Data shown
━━━━━━━━━━
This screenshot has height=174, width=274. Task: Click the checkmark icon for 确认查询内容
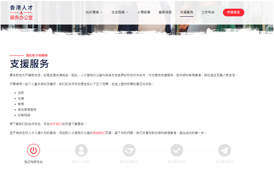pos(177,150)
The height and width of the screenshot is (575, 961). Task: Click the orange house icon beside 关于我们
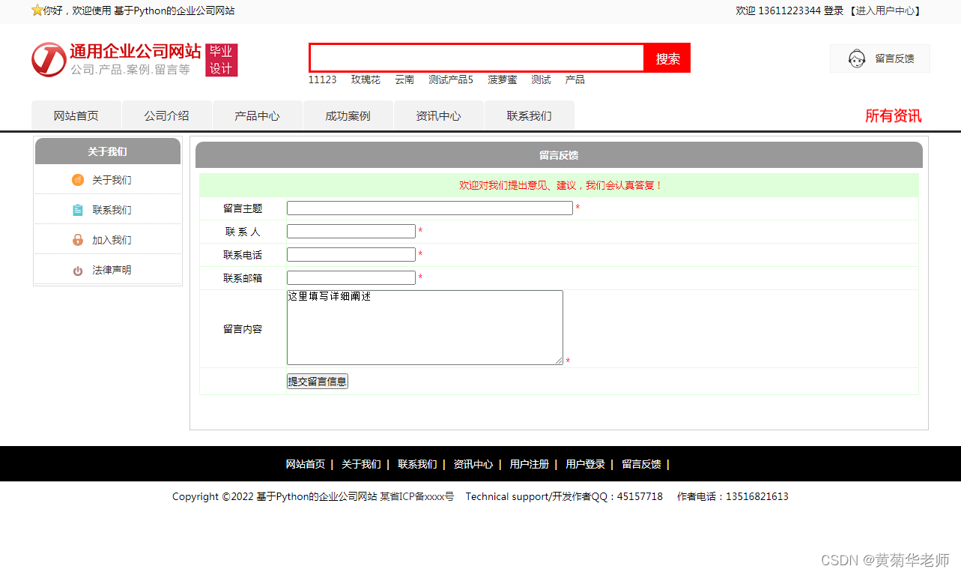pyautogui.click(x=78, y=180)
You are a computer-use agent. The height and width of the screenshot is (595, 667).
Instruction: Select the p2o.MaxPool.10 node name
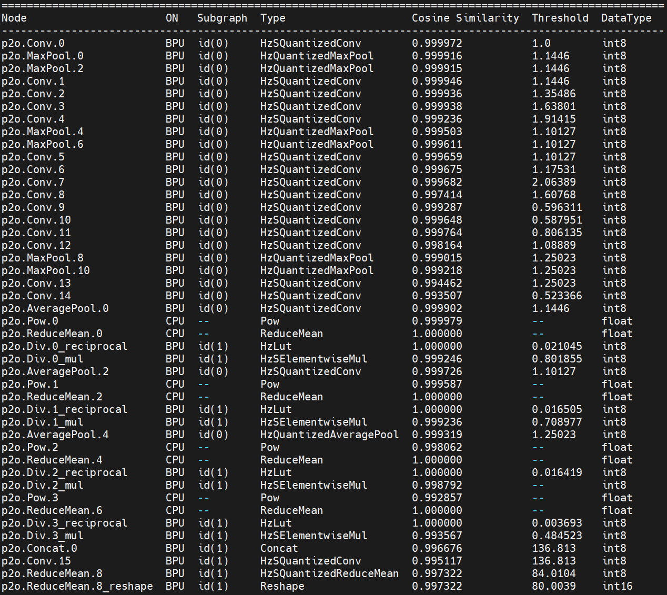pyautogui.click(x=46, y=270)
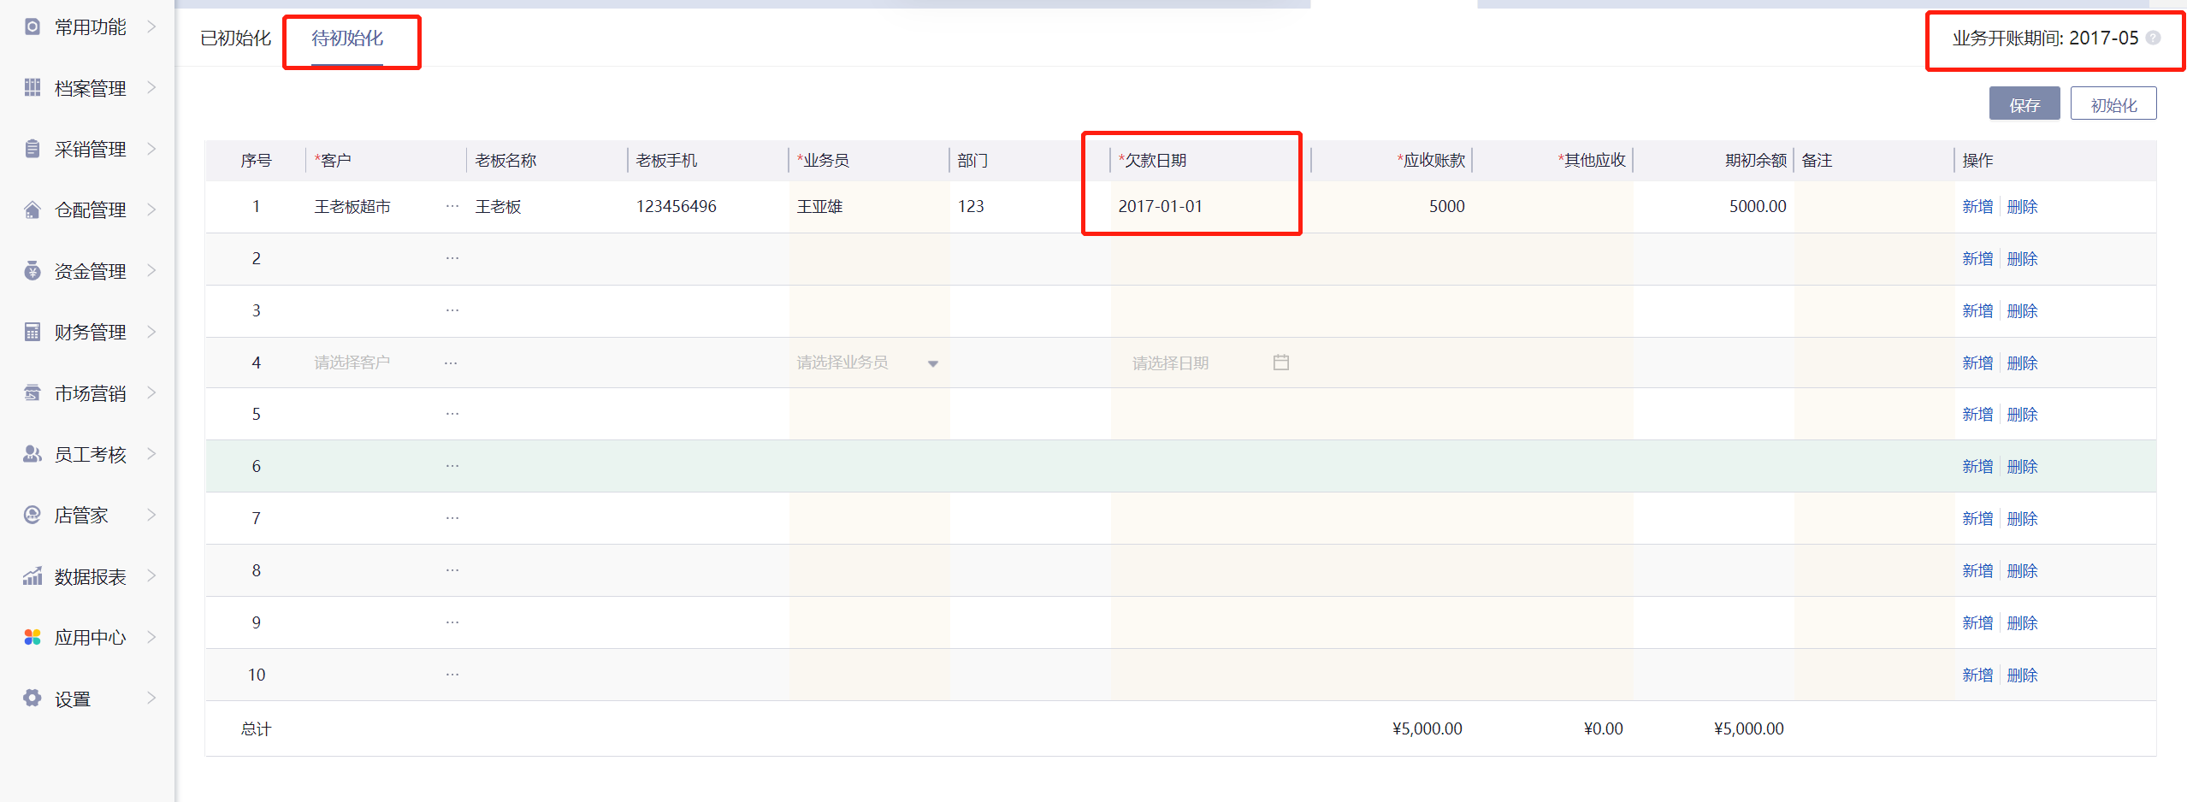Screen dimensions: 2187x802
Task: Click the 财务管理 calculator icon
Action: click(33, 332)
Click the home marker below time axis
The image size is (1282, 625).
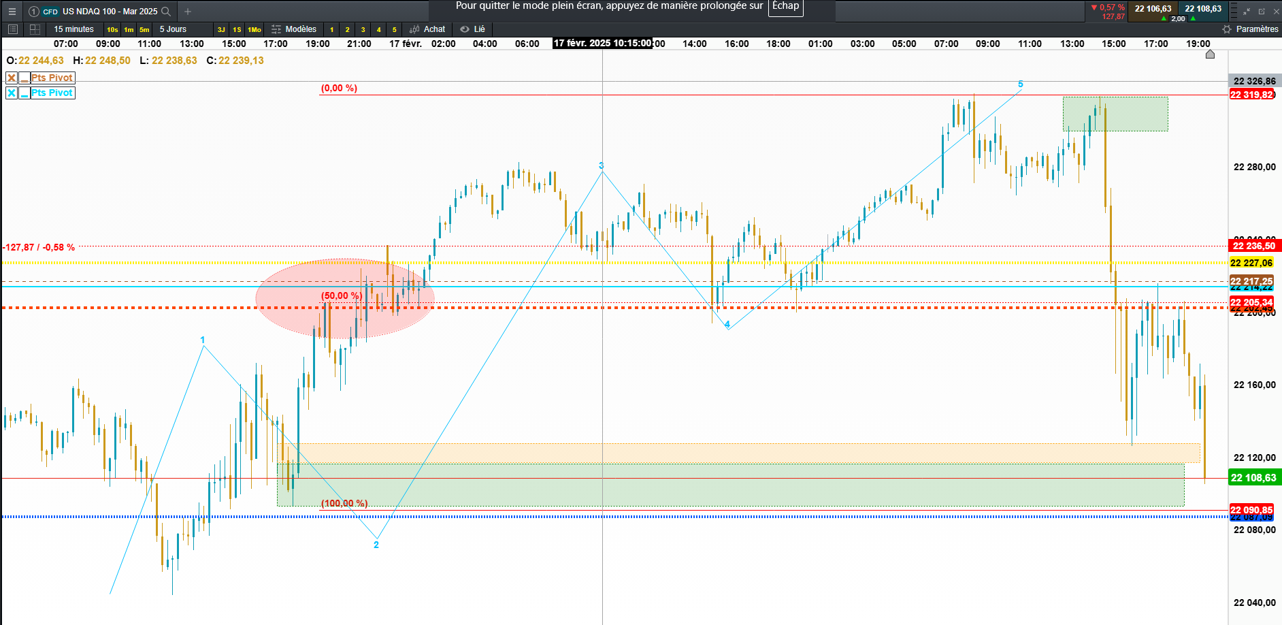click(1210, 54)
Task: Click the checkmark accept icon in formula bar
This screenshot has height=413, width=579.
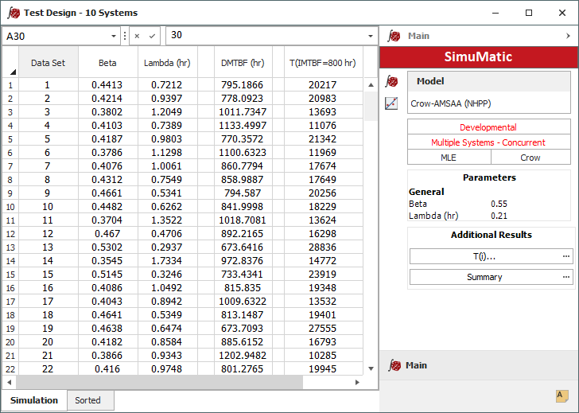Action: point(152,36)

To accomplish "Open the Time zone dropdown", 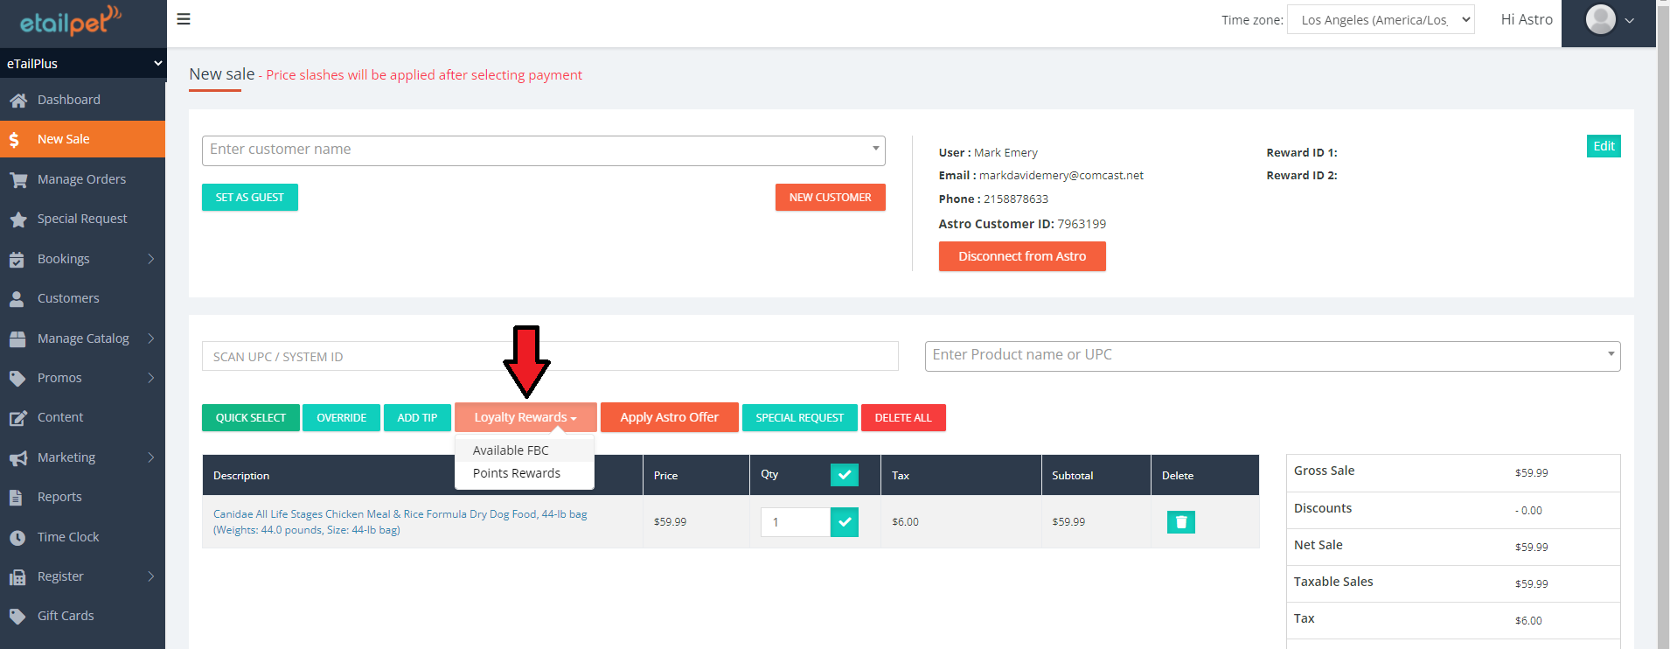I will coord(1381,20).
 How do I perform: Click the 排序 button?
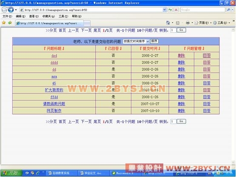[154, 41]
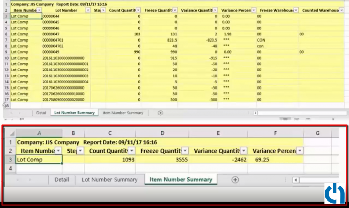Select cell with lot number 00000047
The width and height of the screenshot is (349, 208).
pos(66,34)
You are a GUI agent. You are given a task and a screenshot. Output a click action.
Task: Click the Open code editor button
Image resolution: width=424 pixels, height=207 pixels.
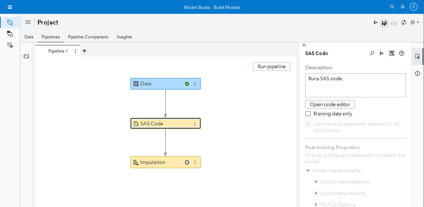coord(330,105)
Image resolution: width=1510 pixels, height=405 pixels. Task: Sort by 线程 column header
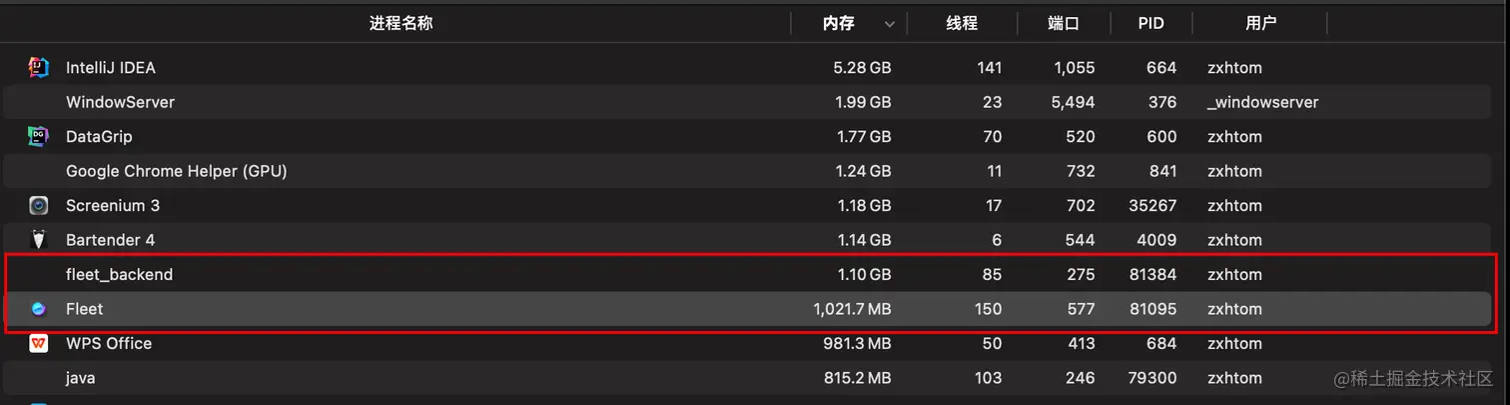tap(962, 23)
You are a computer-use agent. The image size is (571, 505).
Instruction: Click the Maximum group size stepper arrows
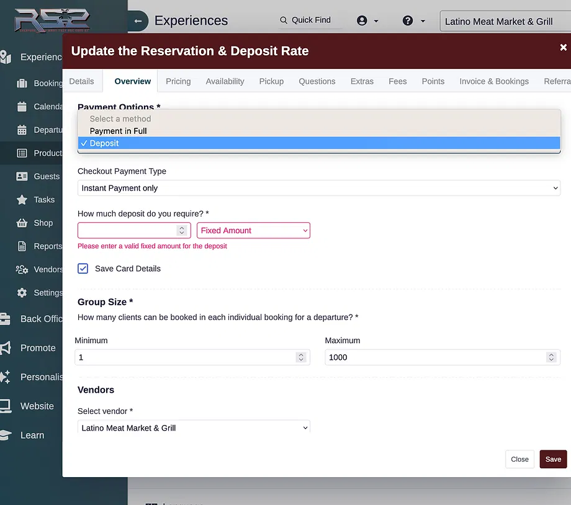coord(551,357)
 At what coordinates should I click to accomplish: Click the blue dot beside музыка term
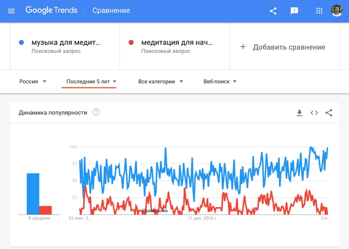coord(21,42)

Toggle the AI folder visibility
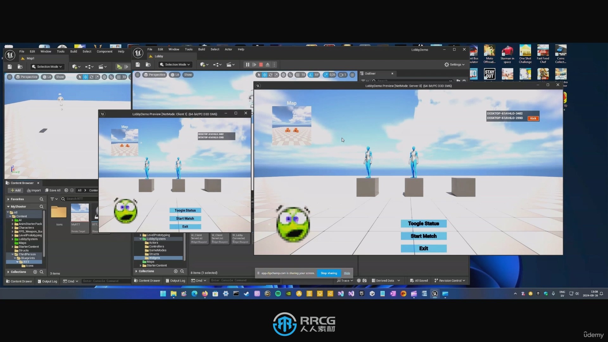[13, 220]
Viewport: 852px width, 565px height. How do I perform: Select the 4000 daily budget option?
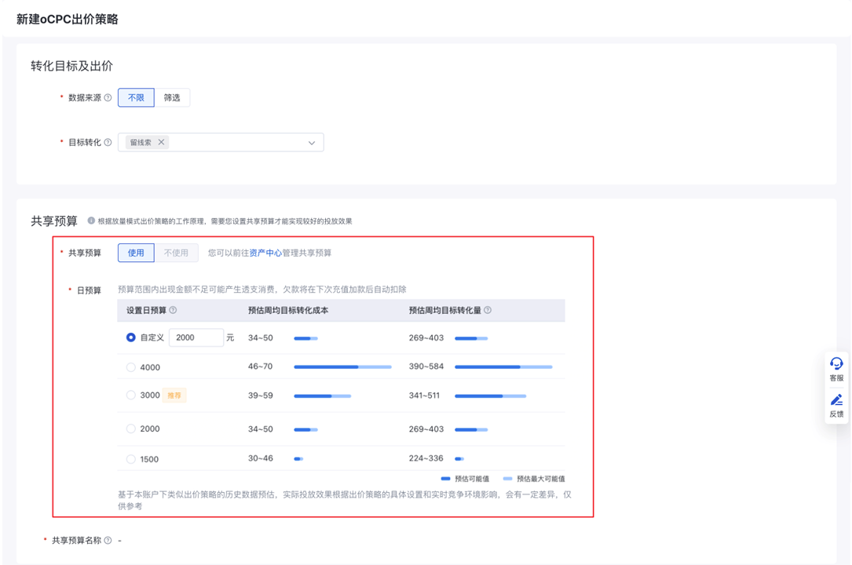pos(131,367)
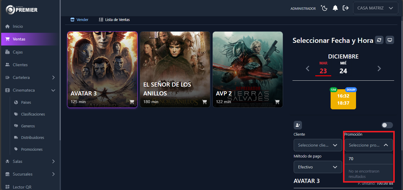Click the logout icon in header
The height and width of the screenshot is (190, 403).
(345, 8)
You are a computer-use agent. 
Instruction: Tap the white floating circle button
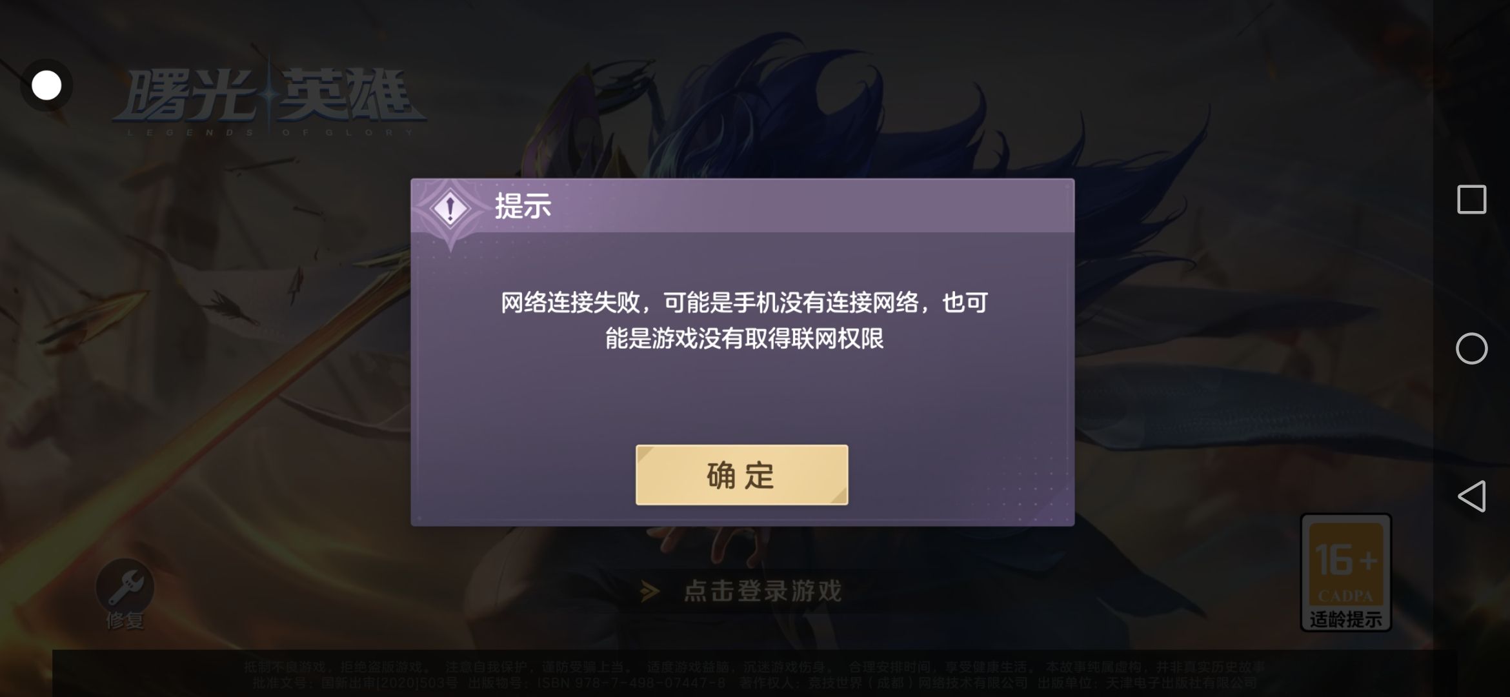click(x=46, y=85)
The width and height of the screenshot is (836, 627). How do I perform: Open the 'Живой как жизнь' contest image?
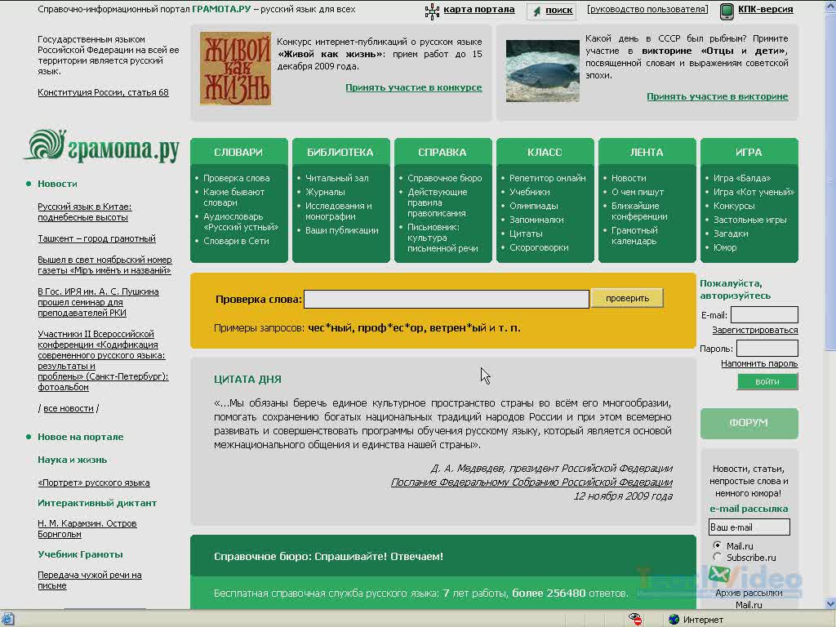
━━━━━━━━━━
Task item
Keep the pictures out of your copy. Copy only the lines from the line that holds "You are a computer-use agent. The image" through the last line of the listing above, both included.

The completed task
You are a computer-use agent. The image size is (571, 505).
Instruction: Click the Maximum group size stepper arrows
coord(551,357)
 At what coordinates should I click to accomplish: Click the blue dot beside музыка term
coord(21,42)

Toggle the AI folder visibility
[13, 220]
Viewport: 852px width, 565px height. How do I perform: Select the 4000 daily budget option?
pos(131,367)
Click the logout icon in header
The height and width of the screenshot is (190, 403).
(345, 8)
You are a computer-use agent. 
Instruction: Tap the white floating circle button
click(x=46, y=85)
The width and height of the screenshot is (836, 627). How do I perform: Open the 'Живой как жизнь' contest image?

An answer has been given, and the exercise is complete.